Una squadra di planetologi guiderà uno studio della durata di tre anni – EuroVenus – che cercherà di spiegare come mai Venere e la Terra, pianeti “gemelli”, abbiano conosciuto due evoluzioni tanto diverse.
“Venere ha probabilmente ancora molti segreti da rivelarci”, ha sottolineato Thomas Widemann dell’Osservatorio di Parigi, coordinatore del programma.
Sei laboratori di ricerca saranno coinvolti in Francia, Belgio, Germania, Portogallo e Regno Unito.
Terra e Venere: così simili, ma così diverse
I due corpi celesti si sono formati alla stessa epoca, nella stessa zona, a partire da materiali simili e le loro dimensioni non differiscono di molto. Le loro atmosfere sono però molto diverse: quella di Venere è principalmente composta di anidride carbonica, e a causa di un intenso effetto serra la sua temperatura supera i 450° C.
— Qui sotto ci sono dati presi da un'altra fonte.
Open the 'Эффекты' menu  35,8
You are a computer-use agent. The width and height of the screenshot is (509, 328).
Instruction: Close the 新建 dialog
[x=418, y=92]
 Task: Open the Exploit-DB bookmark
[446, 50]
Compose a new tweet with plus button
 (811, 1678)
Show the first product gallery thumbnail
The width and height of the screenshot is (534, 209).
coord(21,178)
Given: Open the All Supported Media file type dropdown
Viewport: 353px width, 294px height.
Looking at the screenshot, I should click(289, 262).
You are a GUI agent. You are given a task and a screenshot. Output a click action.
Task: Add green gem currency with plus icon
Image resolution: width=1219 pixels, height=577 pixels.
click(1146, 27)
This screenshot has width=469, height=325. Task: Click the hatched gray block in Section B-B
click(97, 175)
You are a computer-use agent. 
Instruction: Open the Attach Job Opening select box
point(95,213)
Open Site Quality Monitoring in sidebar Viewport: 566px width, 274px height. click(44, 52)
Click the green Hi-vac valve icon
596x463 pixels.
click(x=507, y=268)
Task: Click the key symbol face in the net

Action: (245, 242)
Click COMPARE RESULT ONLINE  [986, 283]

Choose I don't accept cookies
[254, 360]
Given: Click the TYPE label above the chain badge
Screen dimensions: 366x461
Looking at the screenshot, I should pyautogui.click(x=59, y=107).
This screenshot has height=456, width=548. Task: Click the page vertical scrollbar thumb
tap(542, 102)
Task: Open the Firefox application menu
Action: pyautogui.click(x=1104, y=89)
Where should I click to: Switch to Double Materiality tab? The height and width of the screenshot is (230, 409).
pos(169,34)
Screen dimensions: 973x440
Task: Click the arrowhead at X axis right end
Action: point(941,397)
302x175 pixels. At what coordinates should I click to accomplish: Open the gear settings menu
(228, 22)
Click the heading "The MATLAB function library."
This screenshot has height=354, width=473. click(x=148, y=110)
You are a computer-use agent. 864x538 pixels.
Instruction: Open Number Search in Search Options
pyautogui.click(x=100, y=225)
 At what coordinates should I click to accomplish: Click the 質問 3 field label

Misterioso meccanismo dei venti
Le variazioni atmosferiche di Venere, inoltre, non seguono le leggi fisiche stabilite dagli scienziati. I venti, in particolare, sono l'aspetto più intrigante del pianeta: mentre esso effettua un’orbita completa su sé stesso in 243 giorni, l’”aria” intorno gira ad una velocità 50 volte superiore, effettuando un giro in soli 4-5 giorni. È il meccanismo di questo fenomeno di “superrotazione” che gli scienziati cercheranno di osservare e comprendere.